レナ・ベイカーは1901年6月8日、ジョージア州カスバートの貧しい黒人家庭に生まれた。両親は綿花農場で働いていたという。南部の典型的な黒人家庭である。その生い立ちは詳らかではないが、素行はあまり良ろしくなかったようだ。20歳の時に売春容疑で逮捕され、教護院送りになっている。当時は売春婦を買えるほどおカネを持っていたのは白人だから、彼女の売春相手は専ら白人だったようだ。その後、レナは3児の母親になった

 

1944年5月1日、42歳の時にアーネスト・ナイト(67)という白人男性を殺害した容疑で逮捕された。彼女は殺害自体は認めて自ら出頭した。「私はナイトさんに家政婦として雇われていました。やがて彼から性暴行を受けるようになり監禁されました。私は家に帰してくれと彼に迫り、口論になりました。彼は鉄の棒を振り上げて、私を脅迫したしました。身の危険を感じたので彼の拳銃を奪い撃ったのです」とレナは正当防衛を主張した。

 

ところが、この言い分は同年8月14日に執り行われた裁判では通らなかった。それどころか、彼女は証言することさえ認められなかったのだ。弁護側の証人が出廷することもまた認められなかった。まったくもって酷い話ではあるが、かつては黒人が奴隷として売買されていた場所である。当時の南部の田舎町では、黒人の人権などないに等しかった。陪審員はみな白人男性で、その日のうちに有罪判決が下り、レナ・ベイカーには死刑が宣告された。

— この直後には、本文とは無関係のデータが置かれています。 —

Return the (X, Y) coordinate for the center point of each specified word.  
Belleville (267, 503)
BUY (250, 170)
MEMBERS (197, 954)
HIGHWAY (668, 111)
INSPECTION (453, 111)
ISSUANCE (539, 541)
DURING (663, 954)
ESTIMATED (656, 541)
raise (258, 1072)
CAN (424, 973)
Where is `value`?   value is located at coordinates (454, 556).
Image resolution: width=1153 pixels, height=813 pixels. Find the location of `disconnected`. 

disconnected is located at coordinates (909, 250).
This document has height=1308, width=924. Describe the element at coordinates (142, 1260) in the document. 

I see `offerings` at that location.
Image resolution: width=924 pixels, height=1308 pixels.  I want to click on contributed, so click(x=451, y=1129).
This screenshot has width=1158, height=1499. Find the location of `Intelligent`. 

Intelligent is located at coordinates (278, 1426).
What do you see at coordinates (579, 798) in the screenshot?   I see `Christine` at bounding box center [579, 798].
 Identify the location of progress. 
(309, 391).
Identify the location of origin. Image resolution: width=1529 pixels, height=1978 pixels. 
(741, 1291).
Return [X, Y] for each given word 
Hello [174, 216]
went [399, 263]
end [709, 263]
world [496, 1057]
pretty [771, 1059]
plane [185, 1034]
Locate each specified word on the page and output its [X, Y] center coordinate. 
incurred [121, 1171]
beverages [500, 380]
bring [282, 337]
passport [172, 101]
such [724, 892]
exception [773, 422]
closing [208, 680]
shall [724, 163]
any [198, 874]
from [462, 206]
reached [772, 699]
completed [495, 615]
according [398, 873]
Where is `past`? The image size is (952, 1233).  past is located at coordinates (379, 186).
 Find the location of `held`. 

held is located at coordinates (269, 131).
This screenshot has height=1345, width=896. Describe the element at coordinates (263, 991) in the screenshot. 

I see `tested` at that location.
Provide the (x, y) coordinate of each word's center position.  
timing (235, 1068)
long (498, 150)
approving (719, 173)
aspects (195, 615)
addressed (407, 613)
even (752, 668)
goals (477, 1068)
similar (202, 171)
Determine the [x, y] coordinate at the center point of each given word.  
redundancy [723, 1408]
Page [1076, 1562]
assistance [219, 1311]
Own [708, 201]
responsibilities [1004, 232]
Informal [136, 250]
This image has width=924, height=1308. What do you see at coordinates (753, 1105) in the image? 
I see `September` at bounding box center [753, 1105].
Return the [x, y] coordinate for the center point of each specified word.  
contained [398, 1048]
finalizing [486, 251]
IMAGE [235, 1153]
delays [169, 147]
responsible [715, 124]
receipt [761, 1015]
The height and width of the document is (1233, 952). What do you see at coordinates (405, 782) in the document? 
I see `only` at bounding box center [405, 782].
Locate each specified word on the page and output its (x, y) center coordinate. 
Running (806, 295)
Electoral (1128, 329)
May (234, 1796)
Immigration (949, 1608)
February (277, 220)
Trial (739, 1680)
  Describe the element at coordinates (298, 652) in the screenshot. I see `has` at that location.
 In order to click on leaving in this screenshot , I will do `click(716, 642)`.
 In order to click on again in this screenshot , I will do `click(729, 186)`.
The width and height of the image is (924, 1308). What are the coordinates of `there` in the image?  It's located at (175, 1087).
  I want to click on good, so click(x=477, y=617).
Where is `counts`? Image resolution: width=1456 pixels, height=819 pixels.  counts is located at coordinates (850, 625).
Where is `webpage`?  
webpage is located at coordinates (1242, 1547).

レナの処刑は1945年2月23日、ライズヴィルにある州立刑務所にて執行された。電気椅子に座る彼女の最後の言葉「私には身を守るか、殺されるかしか選択がありませんでした。神様もきっと許してくれます。神様の身元に行く準備が出来ています。私は大丈夫です」というものだった。ちなみに、レナはジョージア州で電気椅子により処刑された最初にして最後の女性である。同州では、2001年に処刑方法が薬物注射に変更された


本件は、本当は死ななくてい人が当時の米国人の黒人差別によって殺されてしまったと言える。後世の米国、レナ・ベイカーが死ぬべき女性ではなかったと反省したようだ。1998年辺りから彼女に対する恩赦の気運が高まり、2005年には遂に正式に認められた。レナ場合は正当防衛が成立し得るケースであり、仮に殺人罪で有罪になったとしても、情状酌量の余地が大きく、せいぜい15年の刑が妥当だったと判断されたのである。